Closed fmaeseele closed 2 months ago
Use this project to reproduce the issue. Consider having JAVA_HOME environment variable defined so the sample can run.
Not saying that it's the root cause of the crash but you are using Marshal.UnsafeAddrOfPinnedArrayElement
on unpinned array:
The array must be pinned using a GCHandle before it is passed to this method. For maximum performance, this method does not validate the array passed to it; this can result in unexpected behavior.
Hi, Thank you for your comment. I could provide another sample using unsafe method instead. But the point is that it was perfectly working with .Net8 and just migrating to .Net9 make my software crashes. That's all this is about.
I wonder if JVM simply doesn't support CET processes https://github.com/dotnet/runtime/pull/103311 cc @mangod9 @jkotas
At least, the repro does work fine on net8.0 and crashed on net9.0, with this:
Doesn't seem like it's CET related. Adding @AaronRobinsonMSFT to take an initial look on whether it's an interop issue?
Hi, Still the same remark. I'm very found on migrating to .net9 for many reasons, but we can't because of this issue. .Net8 is working like a charm for our application. As we are a very big company in Europe, we simply can't migrate to .Net9 but this is gonna be a support issue as .Net8 is not a long term support.
A bit more simplified repro (with blittable structs): https://gist.github.com/EgorBo/4b67d51a5afa9e54668b4fc853875e2f
bu thank you guys for taking care of this 👍
Doesn't seem like it's CET related. Adding @AaronRobinsonMSFT to take an initial look on whether it's an interop issue?
Once I disabled /CETCOMPAT flag for Corerun it has fixed the issue
Doesn't seem like it's CET related. Adding @AaronRobinsonMSFT to take an initial look on whether it's an interop issue?
Once I disabled /CETCOMPAT flag for Corerun it has fixed the issue Even if this workaround works, is this something planned to be fixed to work like .Net8 ? Is there a simple way for me to test this ?

Instruction A: Using the .NET 9 crash thread, say whether each statement agrees with it, answering yes or no and quoting the words that decide it: (i) The repro crashed on net8.0 but worked on net9.0. (ii) Disabling the /CETCOMPAT flag for Corerun fixed the issue. (iii) An array must be pinned with a GCHandle before it goes to Marshal.UnsafeAddrOfPinnedArrayElement.
Instruction B: Extend the .NET 9 crash thread, picking up right after its final message.

Excerpted data:
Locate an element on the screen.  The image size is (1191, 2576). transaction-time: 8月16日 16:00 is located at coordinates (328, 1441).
* * *
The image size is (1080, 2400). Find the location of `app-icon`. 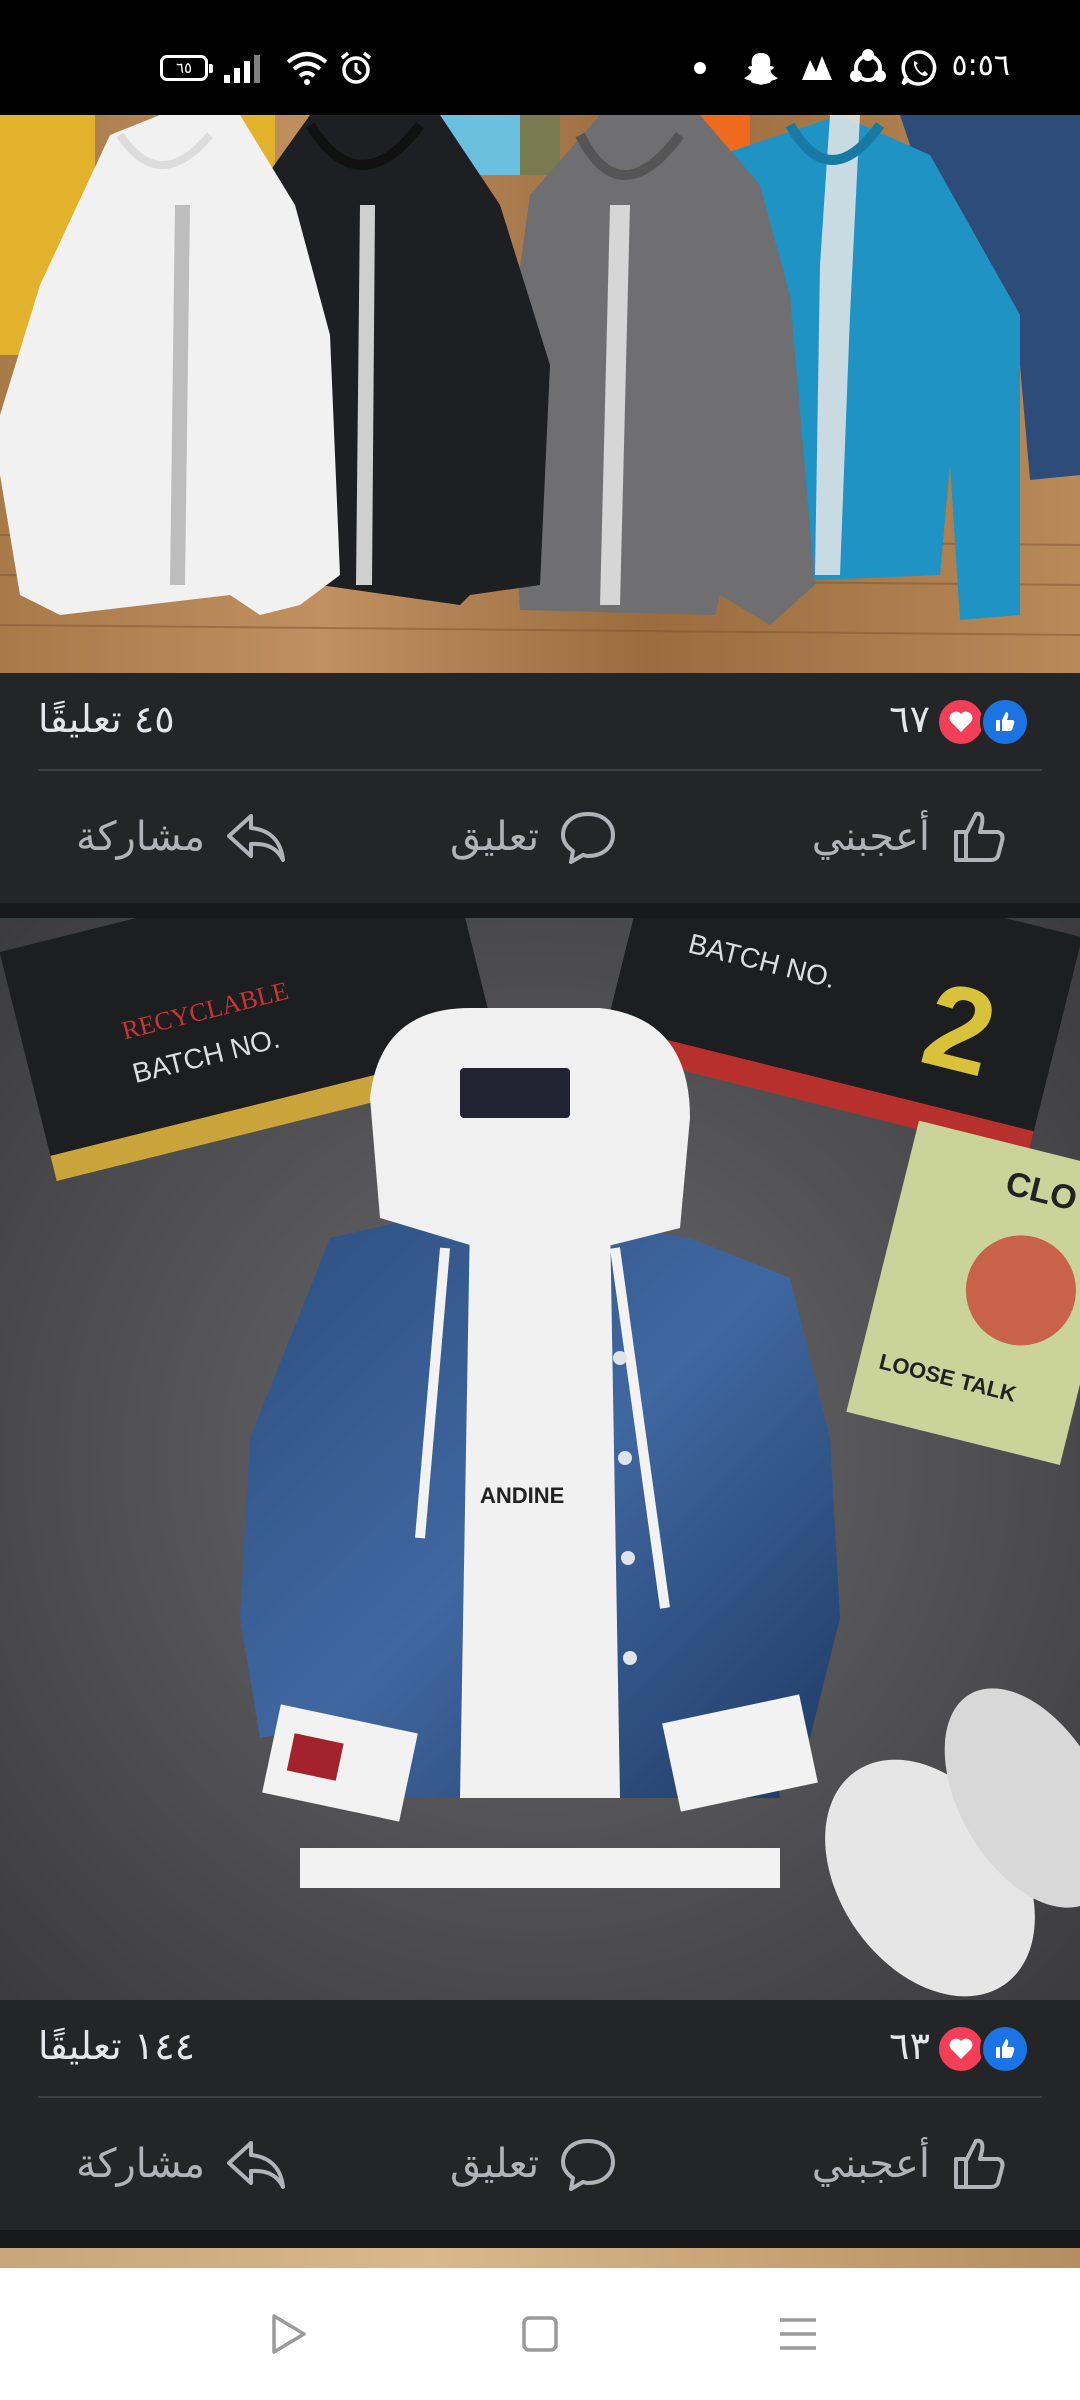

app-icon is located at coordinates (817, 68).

Written answer A:
(i) No: "the repro does work fine on net8.0 and crashed on net9.0"
(ii) Yes: "Once I disabled /CETCOMPAT flag for Corerun it has fixed the issue"
(iii) Yes: "The array must be pinned using a GCHandle before it is passed to this method."

Written answer B:
Ok interesting. @fmaeseele are you running with an apphost ? The workaround would be to disable using CETCompat =false in your csproj.
Adding @janvorli as fyi.
Ah, nice that we provide a runtime knob/msbuild property to disable it, the problem that it's not clear who and when should use it - how users are expected to debug such crashes and find out about the property?
Ok interesting. @fmaeseele are you running with an apphost ? The workaround would be to disable using CETCompat =false in your csproj.
Adding @janvorli as fyi.
The project is the one provided, but to answer your question, unlike the provided sample, at the end you are right, this is an appHost project. Could you tell me how I can workaround this issue from you comment please ?
Try adding <CETCompat>false</CETCompat>
in your .csproj file, within the property group
Try adding
<CETCompat>false</CETCompat>
in your .csproj file, within the property group
Working! But what is the impact of this property ?
It disables compatibility with Control Flow Enforcement Technology which is a security mitigation that protects against ROP (return oriented programming) hacking techniques that is enabled by default starting in .NET 9.
Ah, nice that we provide a runtime knob/msbuild property to disable it, the problem that it's not clear who and when should use it - how users are expected to debug such crashes and find out about the property?
we should get it documented appropriately. @fmaeseele, in 9 we have enabled CET (control-flow enforcement technology) which is enabled on recent x64 hardware (only on windows). It should be in compat mode so shouldn't cause breaks, so we will look into this. Perhaps Java isn't quite compliant.
Ah, nice that we provide a runtime knob/msbuild property to disable it, the problem that it's not clear who and when should use it - how users are expected to debug such crashes and find out about the property?
we should get it documented appropriately. @fmaeseele, in 9 we have enabled CET (control-flow enforcement technology) which is enabled on recent x64 hardware (only on windows). It should be in compat mode so shouldn't cause breaks, so we will look into this. Perhaps Java isn't quite compliant.
I whish to be still able to run a Java runtime under .net9 (like in .net8) through interop unless it is clearly mentioned that I can't and why, and what would be the workaround. Thank you guys!
for now using the workaround should keep CET disabled for your scenario (which is same as what it was in 8)
I updated the issue with the workaround but my question remains: is the workaround going to be a permanent fix and what am I missing using this workaround ? Or is it something that going to be fixed in .Net9 ?
The most likely thing is that the workaround will stay in place until Java becomes compatible with CET
From interop point of view, does someone could explain to me what is causing the issue ?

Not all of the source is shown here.